Jerusalem is so much more than a collection of recipes.
It comprises the culinary memories of the two men behind the celebrated London restaurant chain Ottolenghi, Yotam Ottolenghi and Sami Tamimi. Each was born in the book's namesake city the same year, but on different sides--Ottolenghi on the Jewish west side, Tamimi in the eastern Arab section.
The tome ($35) tantalizes with lush photographs of Jerusalem's multitudes of culinary influences, from Northern African to Middle Eastern to German and Lithuanian. On one page, you'll find a quick history of the country of Georgia; on another, Ottolenghi's earliest memories of gefilte fish.

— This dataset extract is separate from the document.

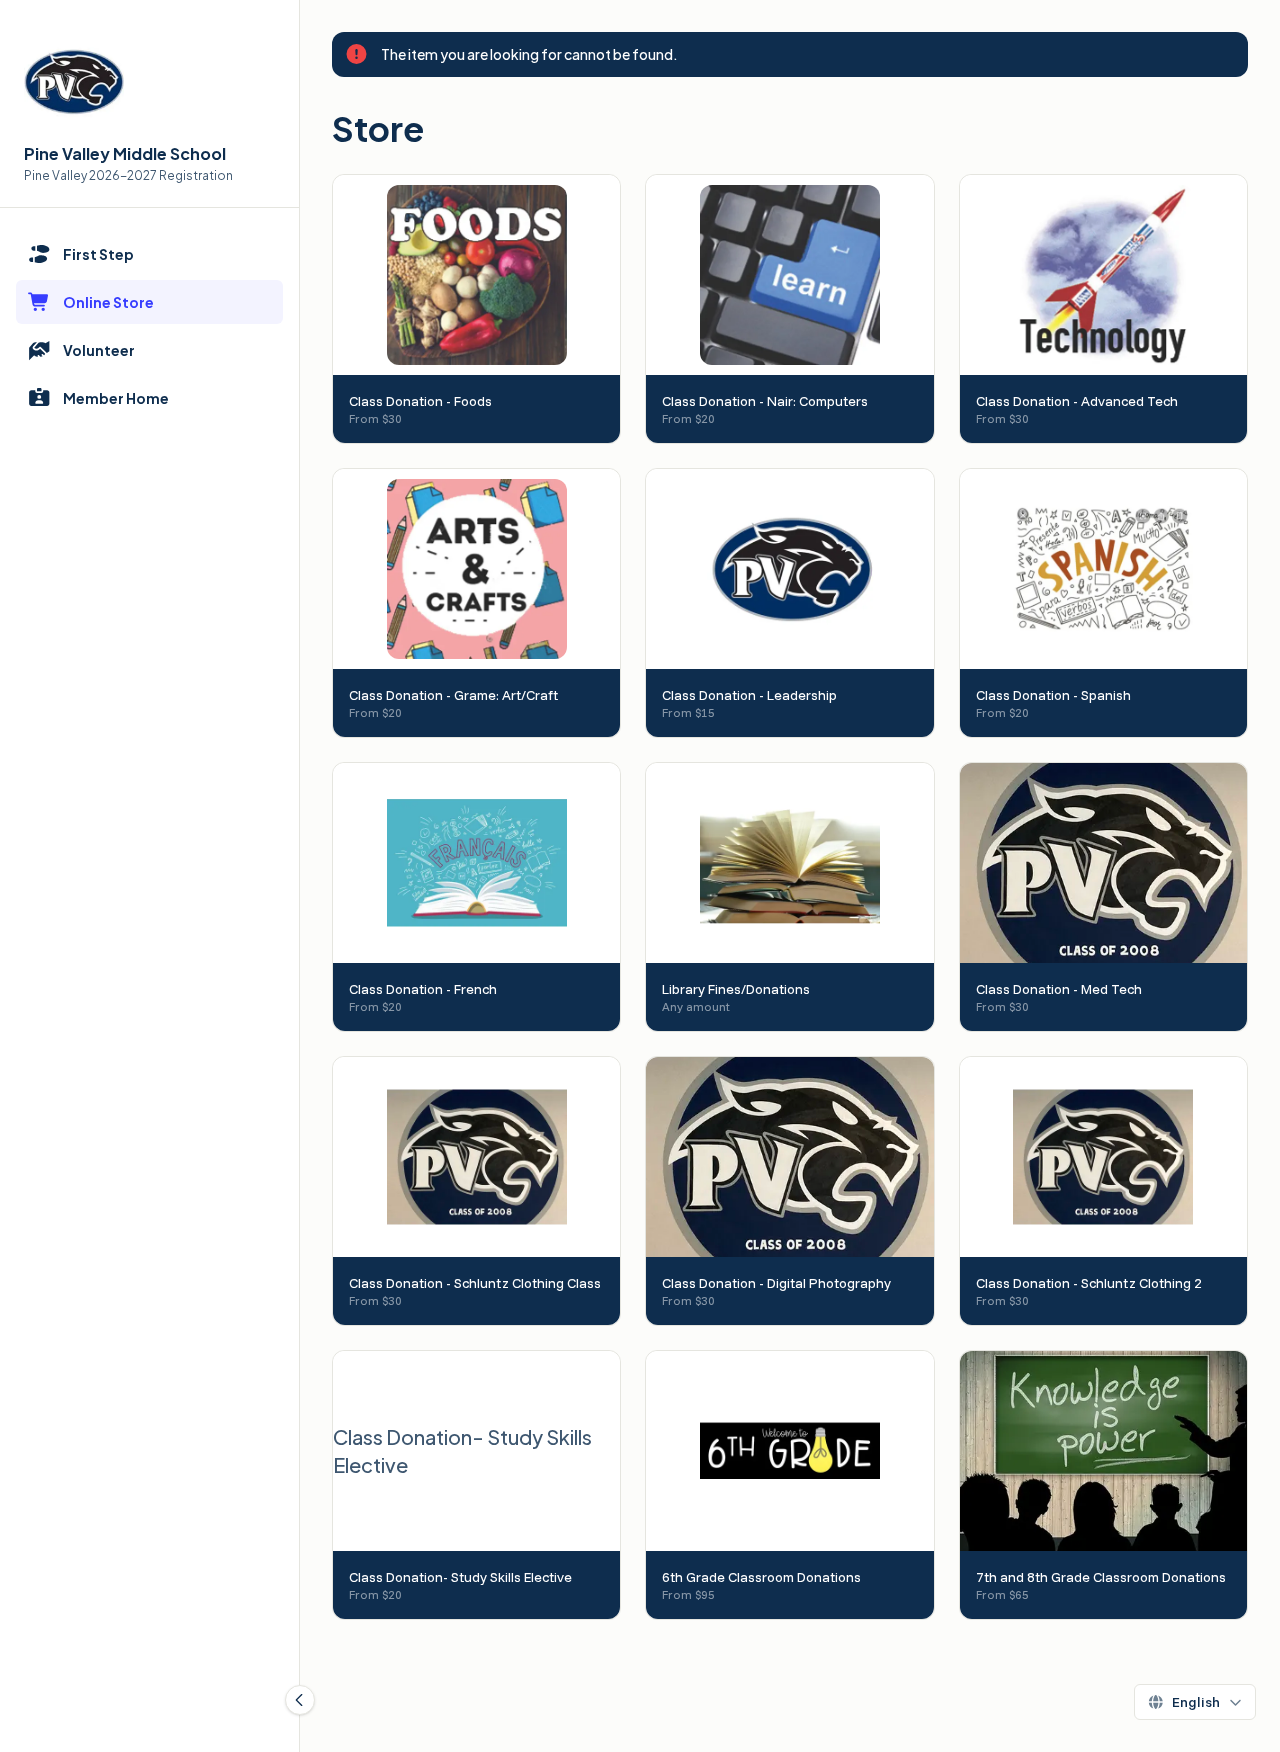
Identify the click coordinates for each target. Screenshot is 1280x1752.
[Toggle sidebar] (300, 1700)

And then there are the recipes. Paging through, we wanted to prepare and eat every dish: chermoula-spiced eggplant; watercress and chickpea soup with rose water; prawns, scallops and clams with tomato and feta.
Our Test Kitchen cooked the book's roasted sweet potatoes with balsamic-vinegar glaze (see the recipe), one of the more popular dishes at the pair's restaurants. We lightened it a touch by reducing the oil and eliminating the goat cheese.
The textural pop of the charred potatoes and crisped scallions and chiles was intoxicating--nearly as much as Jerusalem itself.